Il documentario di Andrea Seviroli racconta la spedizione scientifica internazionale del 2025 nelle grotte ipogeniche sulfuree del sud dell’Albania
“La Speleologia praticata in questo senso diventa un anello importante nella catena del sapere”.
Con queste parole Massimo Pozzo ha rilanciato sui social il documentario “Albania sulfurea”, realizzato da Andrea Seviroli del GS Martinese e dedicato alla spedizione scientifica internazionale svoltasi dal 22 al 28 marzo 2025 nel sud dell’Albania.
La spedizione non si è limitata all’esplorazione e alla ricerca scientifica: ha scelto di raccontare al pubblico ambienti sotterranei estremi e poco conosciuti, cercando di avvicinare divulgazione e scienza.
La spedizione ha interessato quattro importanti sistemi ipogenici sulfurei dei Balcani: il complesso della Langarices e le cavità di Sulfur Cave, Atmos Cave e Shpella Breshkë (Turtle Cave), lungo il fiume Sarandaporo al confine tra Albania e Grecia.

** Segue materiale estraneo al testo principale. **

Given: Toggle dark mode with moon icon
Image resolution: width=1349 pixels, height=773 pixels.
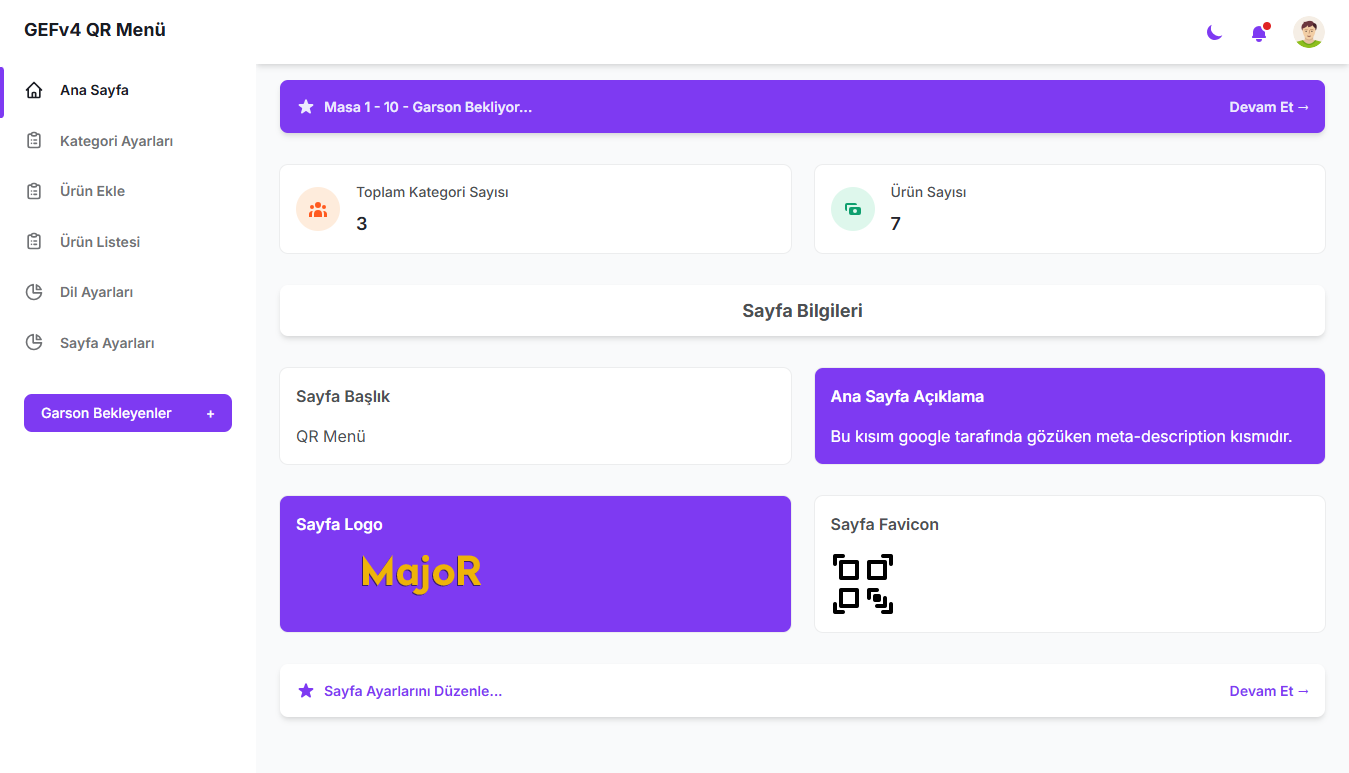Looking at the screenshot, I should 1214,33.
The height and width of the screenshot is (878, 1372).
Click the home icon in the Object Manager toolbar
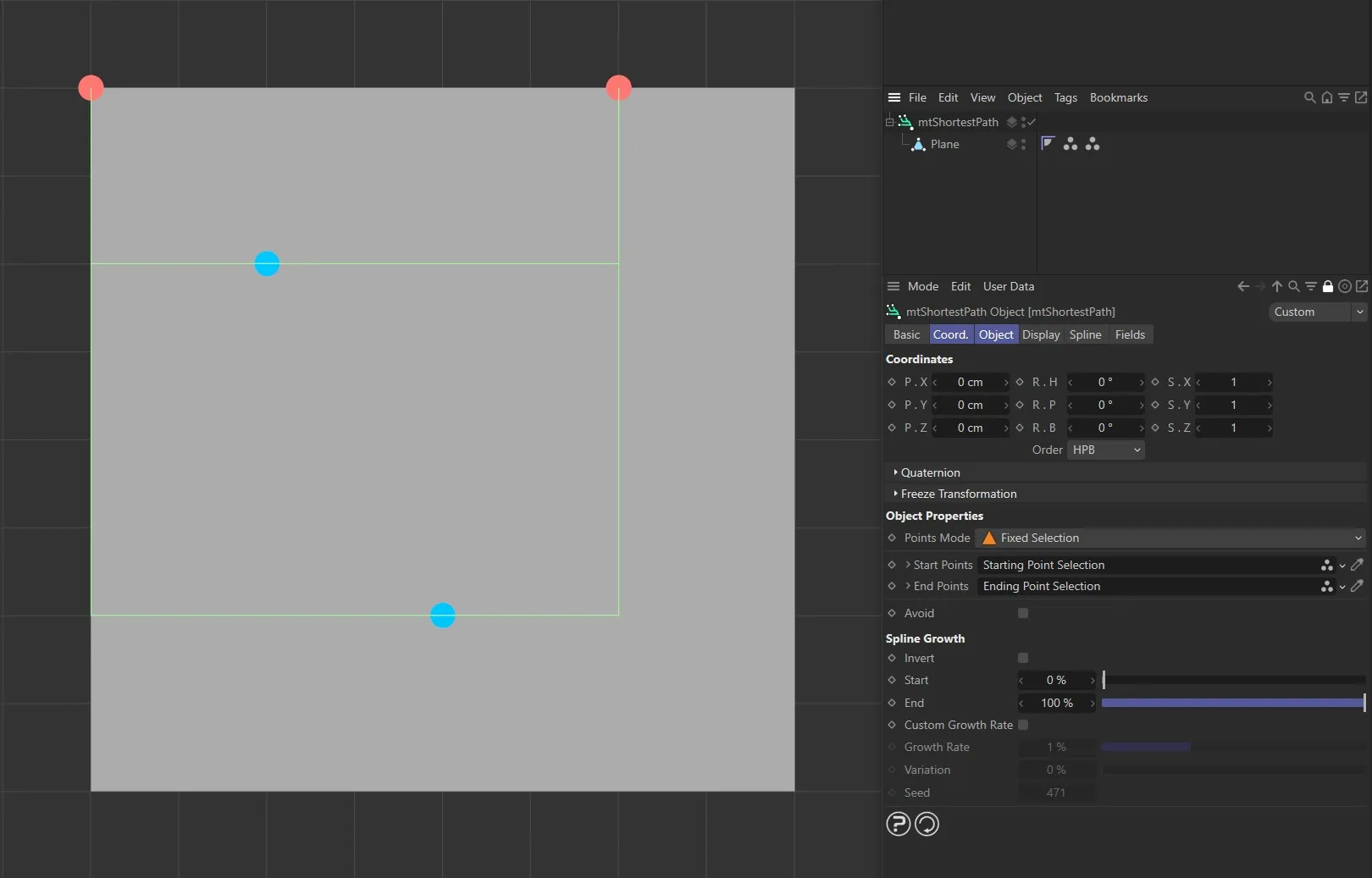[1325, 97]
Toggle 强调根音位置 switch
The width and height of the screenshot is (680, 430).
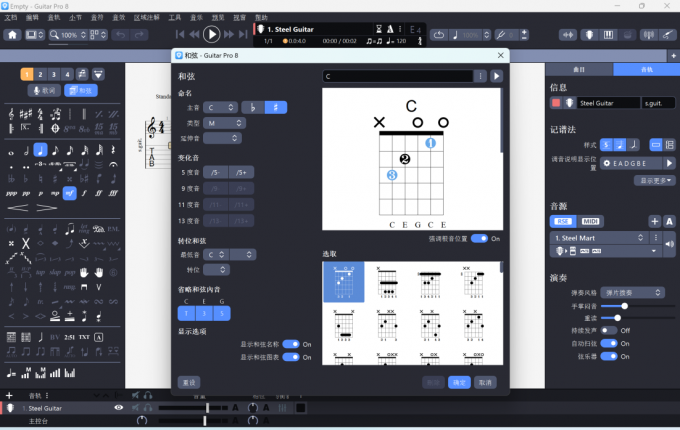479,239
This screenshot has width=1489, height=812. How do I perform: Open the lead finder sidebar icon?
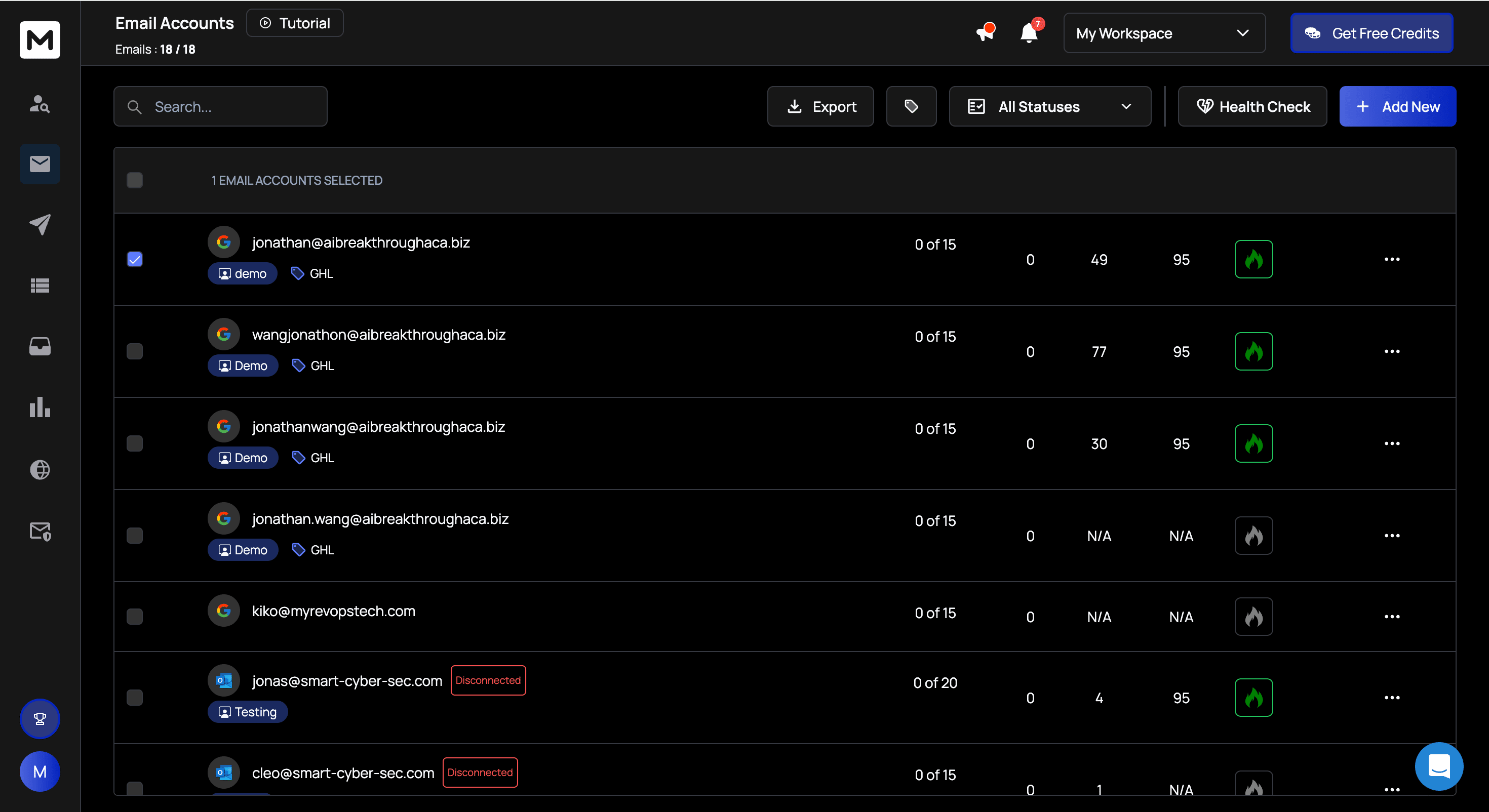[x=40, y=103]
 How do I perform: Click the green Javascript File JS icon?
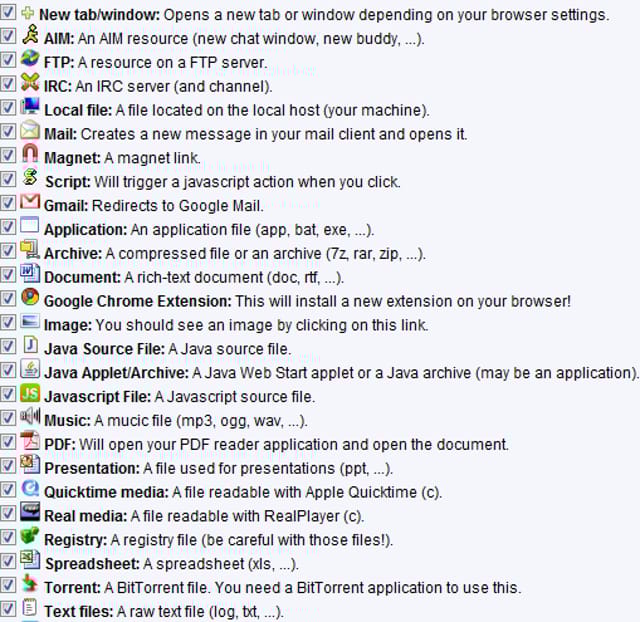(x=30, y=393)
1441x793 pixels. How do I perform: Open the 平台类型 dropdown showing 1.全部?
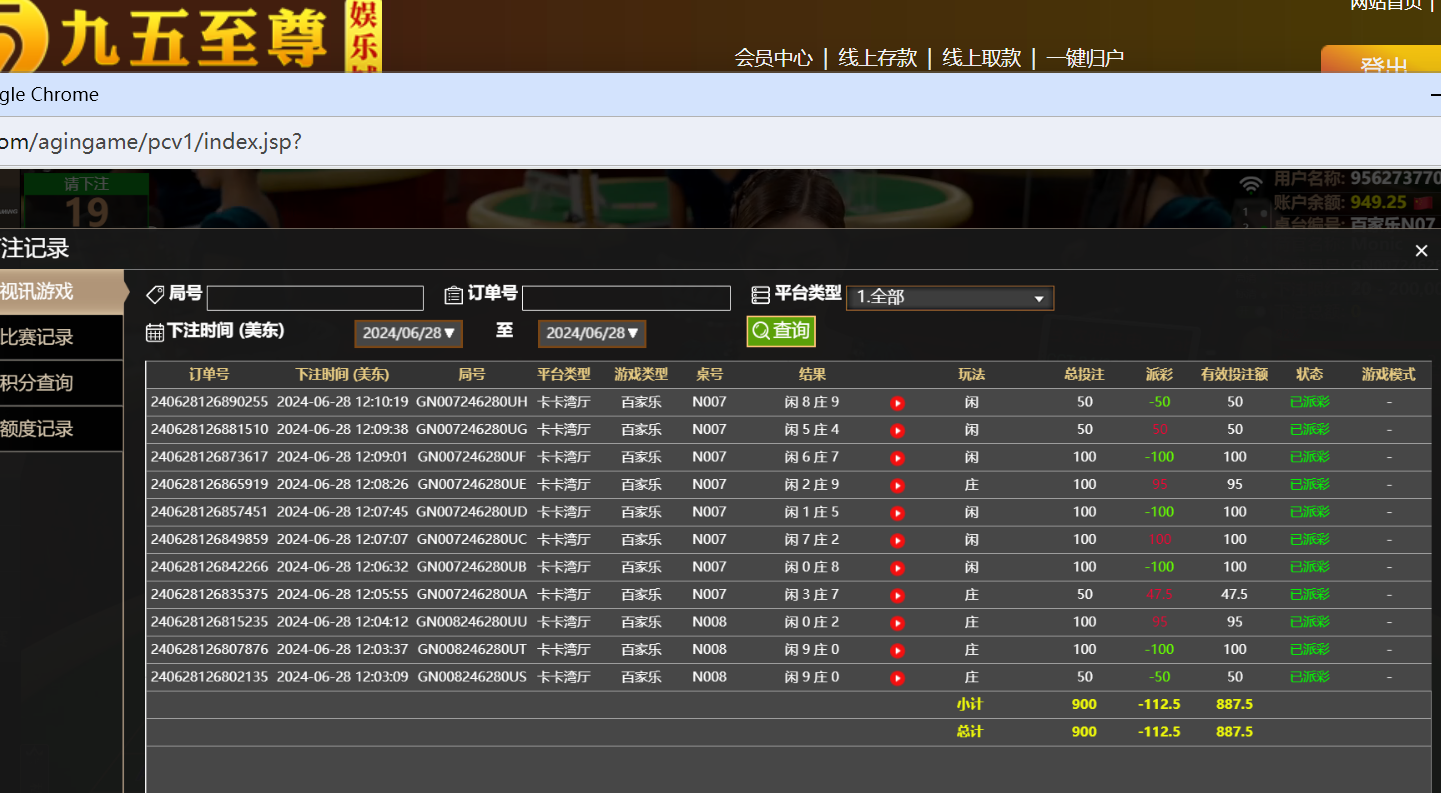pos(949,298)
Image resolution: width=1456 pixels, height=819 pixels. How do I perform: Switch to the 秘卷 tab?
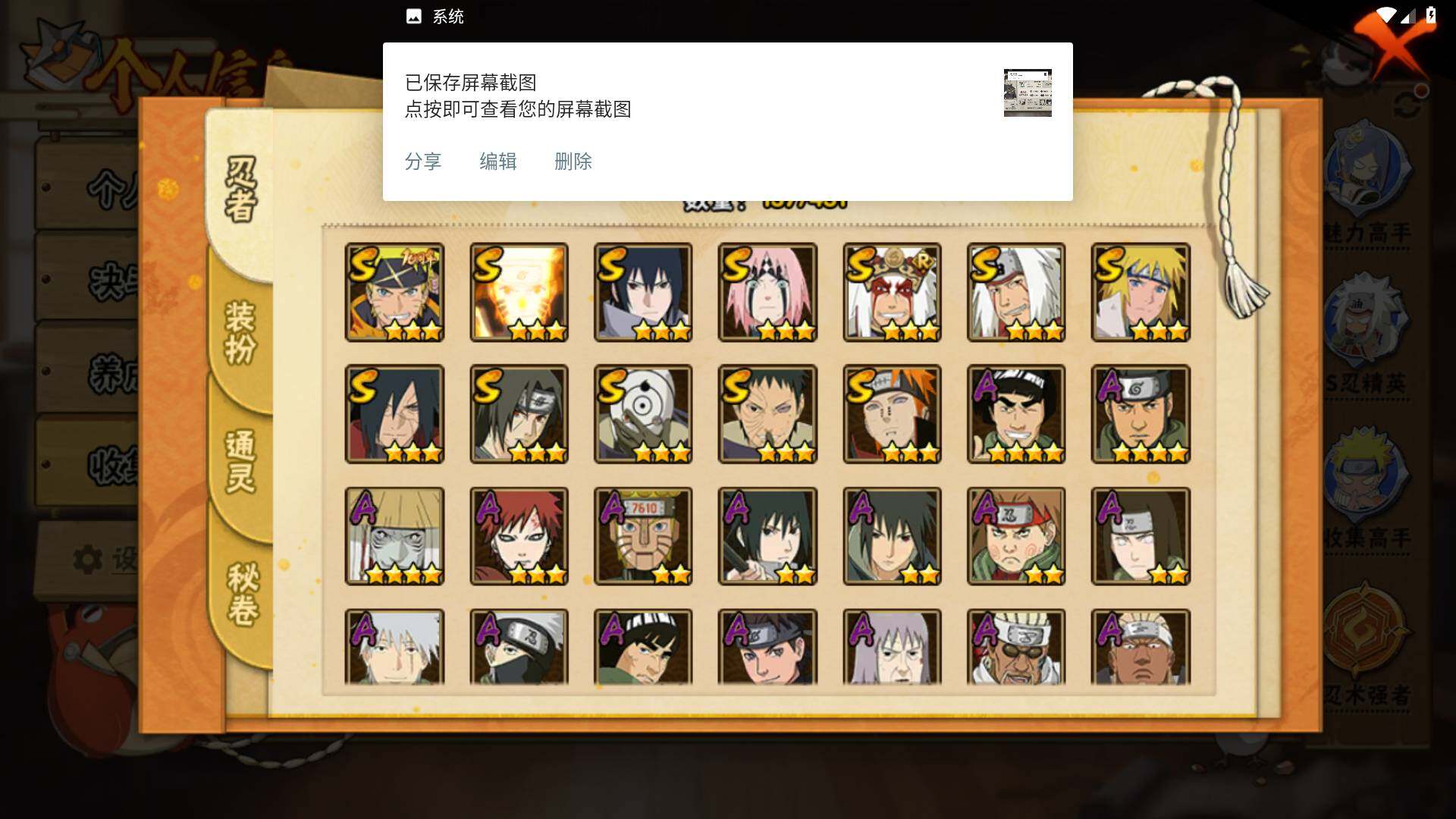(243, 595)
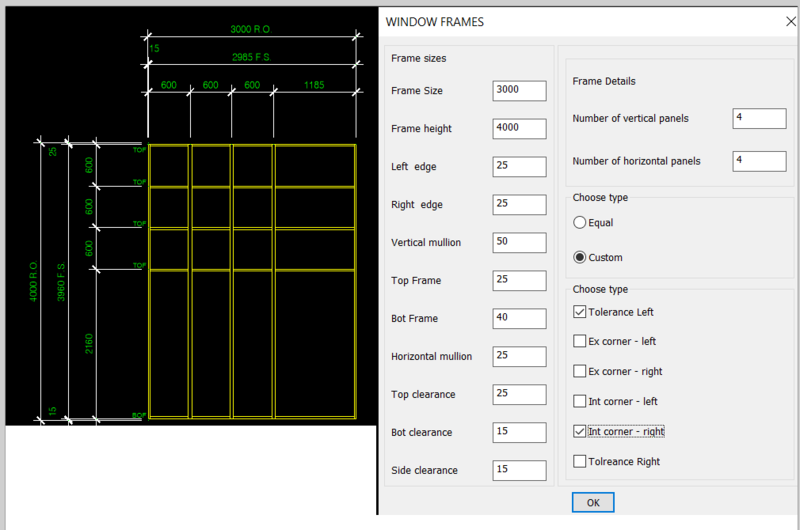Click the Bot clearance input field
This screenshot has height=530, width=800.
[x=519, y=433]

Per circa una settimana quasi trenta persone tra speleologi e ricercatori provenienti da Italia, Romania, Belgio, Grecia e Albania hanno lavorato in condizioni ambientali difficili, caratterizzate da elevate concentrazioni di acido solfidrico e anidride carbonica, poco ossigeno, forte umidità e alte temperature.
Alla spedizione hanno partecipato, tra gli altri, Jo De Waele e Martina Cappelletti dell’Università di Bologna e del MEM-Lab, insieme a Ettore Lopo e Bernardo Barosa Da Silva. Presenti anche il gruppo del professor Serban Sarbu dell’Istituto di Speleologia “E. Racovi??” di Bucarest e quello guidato da Jean-François Flot dell’Université Libre de Bruxelles.
Il documentario mostra il lavoro svolto sul campo: campionamenti microbiologici, analisi biologiche, rilievi geologici e osservazioni ecologiche in ambienti sotterranei formati attraverso speleogenesi da acido solforico (SAS), tra gigantesche cupole corrosive, gours, vapori sulfurei, biofilm batterici e laghi ipogei.
Uno degli aspetti più affascinanti riguarda gli ecosistemi chemioautotrofi presenti nelle grotte sulfuree: comunità biologiche che non dipendono dalla fotosintesi ma dall’energia chimica derivata dai composti dello zolfo. Ambienti rarissimi sulla Terra, considerati veri laboratori naturali per comprendere forme di vita estreme.
Nel racconto di Andrea Seviroli emerge chiaramente una visione della speleologia che va oltre la sola esplorazione: supporto tecnico alla ricerca, documentazione scientifica, divulgazione e tutela ambientale diventano parte integrante dell’attività speleo contemporanea.
Grazie a Massimo Pozzo per la segnalazione del documentario, che rappresenta un bell’esempio di collaborazione multidisciplinare capace di unire ricerca scientifica, esplorazione e divulgazione.